These revisions of the Organic Act reveal that Congress intends the territorial legislature to have power to regulate conduct and activity occurring on federal property located in the Virgin Islands to the extent such exercise of authority is not inconsistent with federal use of the property. Hence, we must inquire whether application of the Open Shorelines Act to Water Island infringes on the United States' current use of the property.
The Supreme Court wrote an instructive opinion in Fort Leavenworth R.R. Co. v. Lowe, 114 U.S. 525, 55 S. Ct. 995, 29 L. Ed. 264 (1885), where the respective rights of a state and the federal government were at stake. The case is not controlling because a state's dominion, not that of an unincorporated territory, was in issue. However, Fort Leavenworth's reasoning is helpful because the history of the relationship between the United States and the Virgin Islands indicates that Congress desired the territory to have jurisdictional powers analogous to those of a state.

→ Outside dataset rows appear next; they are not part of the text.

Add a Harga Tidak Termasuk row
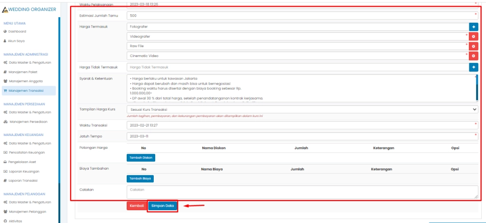The width and height of the screenshot is (486, 223). [473, 68]
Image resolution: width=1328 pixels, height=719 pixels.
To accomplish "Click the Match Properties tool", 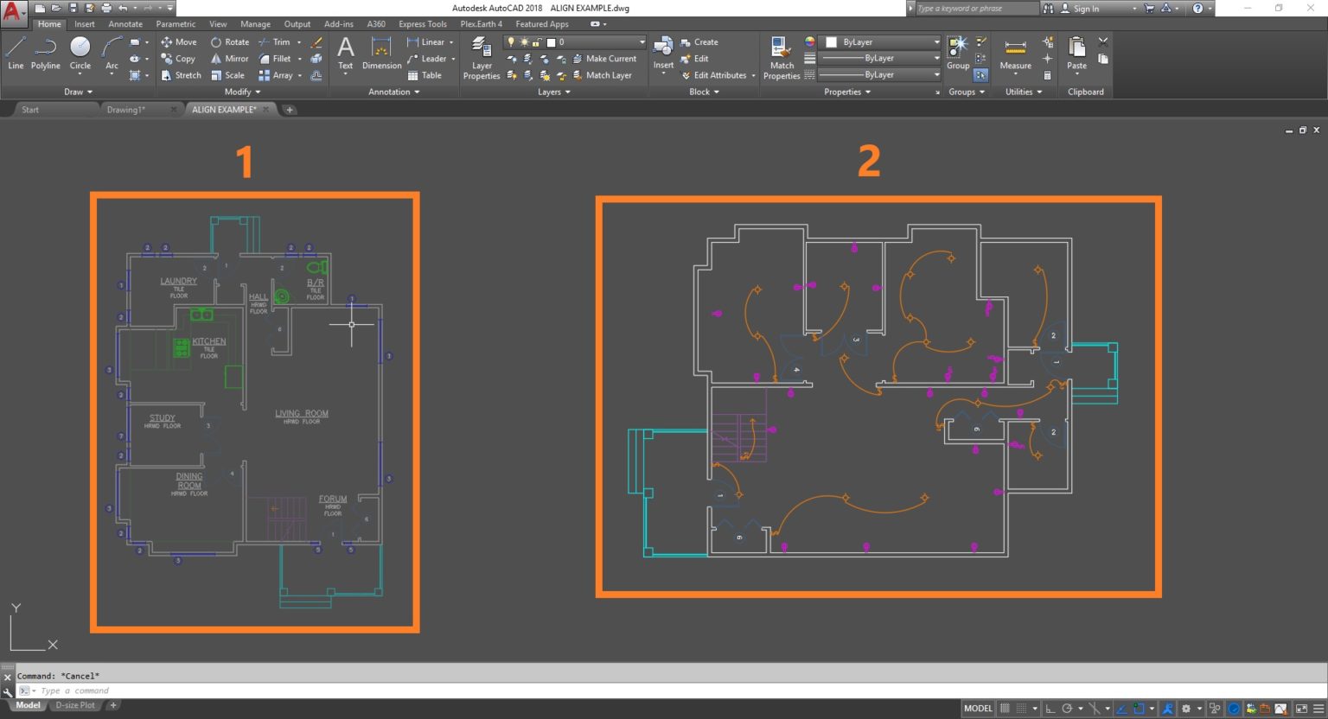I will coord(782,58).
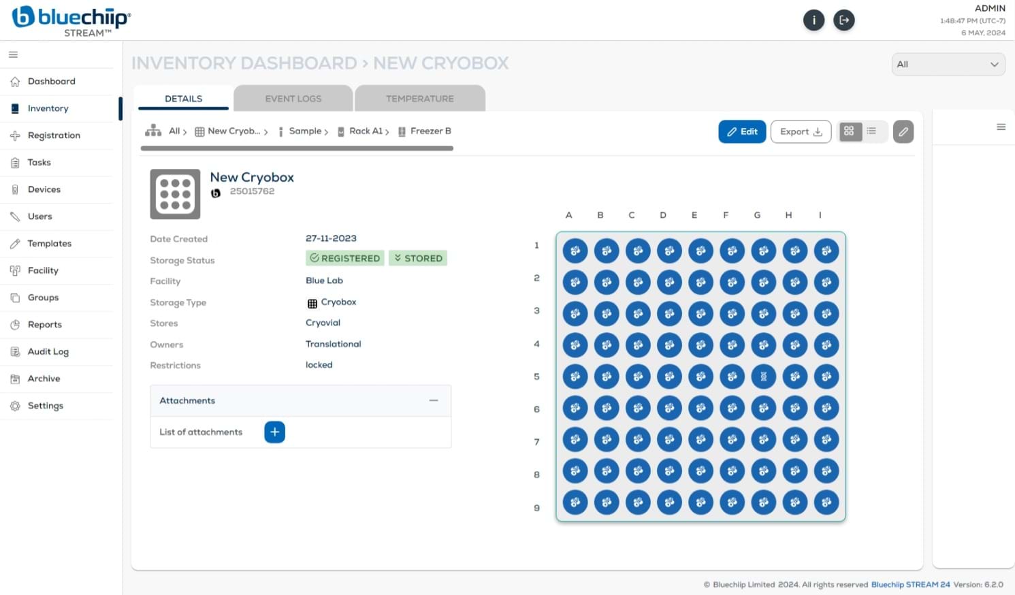Click the blue Edit button
The width and height of the screenshot is (1015, 595).
tap(741, 132)
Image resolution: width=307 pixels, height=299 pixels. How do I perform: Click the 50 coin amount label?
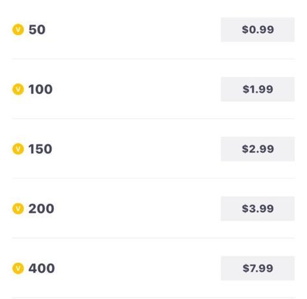[x=37, y=30]
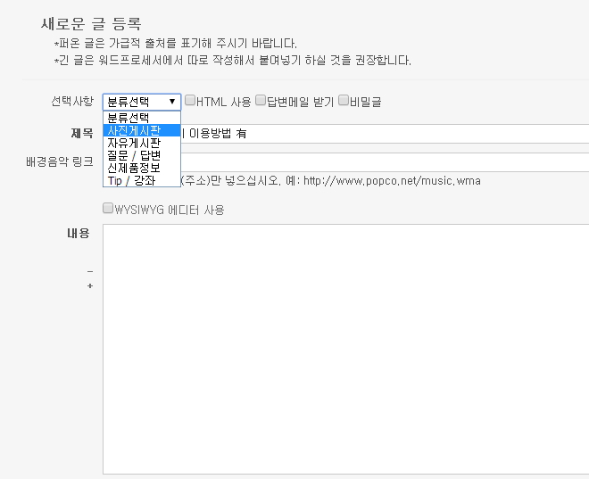Shrink the content box with the minus control
Image resolution: width=589 pixels, height=479 pixels.
pyautogui.click(x=90, y=270)
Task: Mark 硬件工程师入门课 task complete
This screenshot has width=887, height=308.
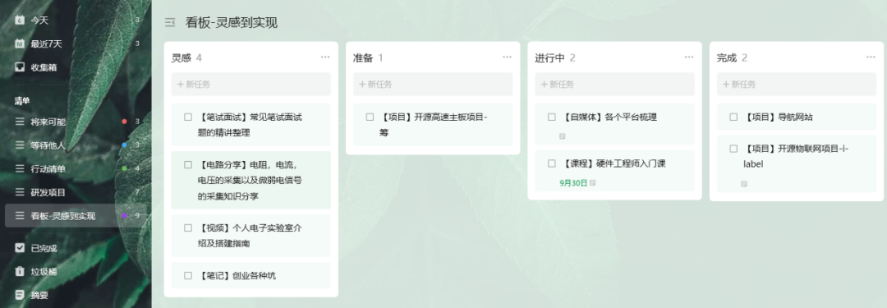Action: coord(552,163)
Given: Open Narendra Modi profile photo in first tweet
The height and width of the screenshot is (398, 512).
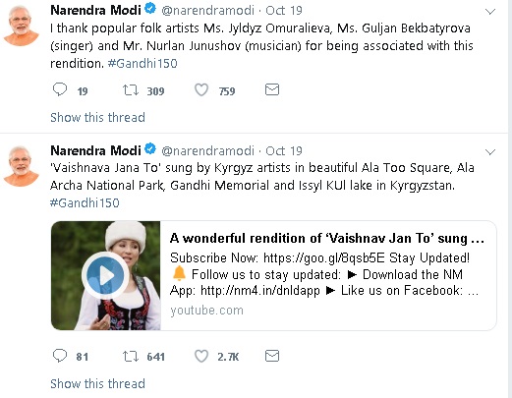Looking at the screenshot, I should (21, 26).
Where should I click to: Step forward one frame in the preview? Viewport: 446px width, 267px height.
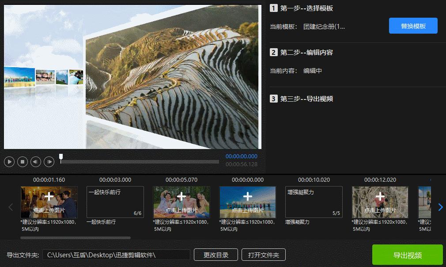[x=49, y=161]
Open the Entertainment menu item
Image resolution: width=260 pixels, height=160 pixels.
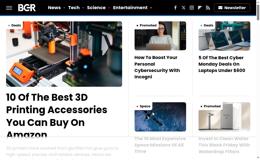tap(130, 8)
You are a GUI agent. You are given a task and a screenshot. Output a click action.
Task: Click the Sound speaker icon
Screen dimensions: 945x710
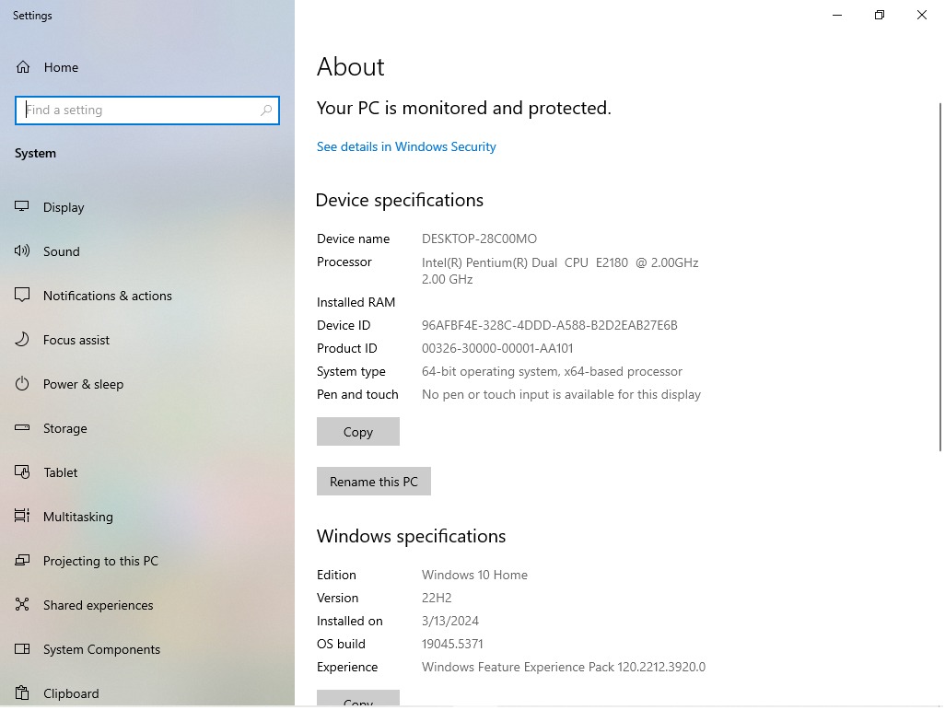tap(23, 251)
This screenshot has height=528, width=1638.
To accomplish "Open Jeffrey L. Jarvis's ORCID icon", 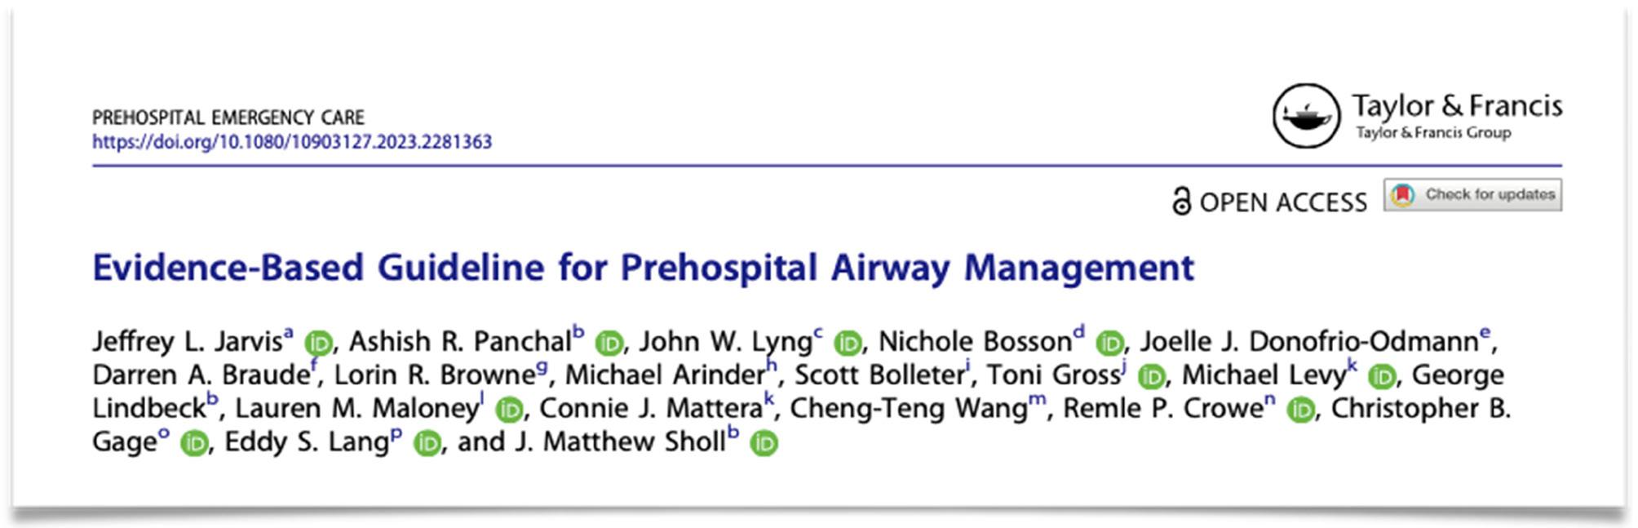I will [x=319, y=344].
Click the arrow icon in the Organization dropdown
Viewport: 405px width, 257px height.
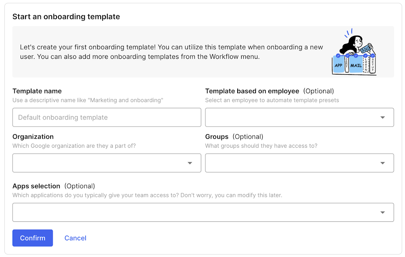coord(190,163)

In Fort Leavenworth the federal government had acquired land in Kansas for use as a military installation, and the question was whether the state had the power to tax private interests located on the reservation. The Court observed that forts and other military facilities are free from state jurisdiction that would impair their effective use. "But, when not used as such instrumentalities, the legislative power of the State over the places acquired will be as full and complete as over any other places within her limits." 114 U.S. at 539, 5 S.Ct. at 1003. A cession by the state to the federal government "is necessarily temporary, to be exercised only so long as the places continue to be used for the public purposes for which the property was acquired or reserved from sale. When they cease to be thus used, the jurisdiction reverts to the State." 114 U.S. at 542, 5 S. Ct. 1004.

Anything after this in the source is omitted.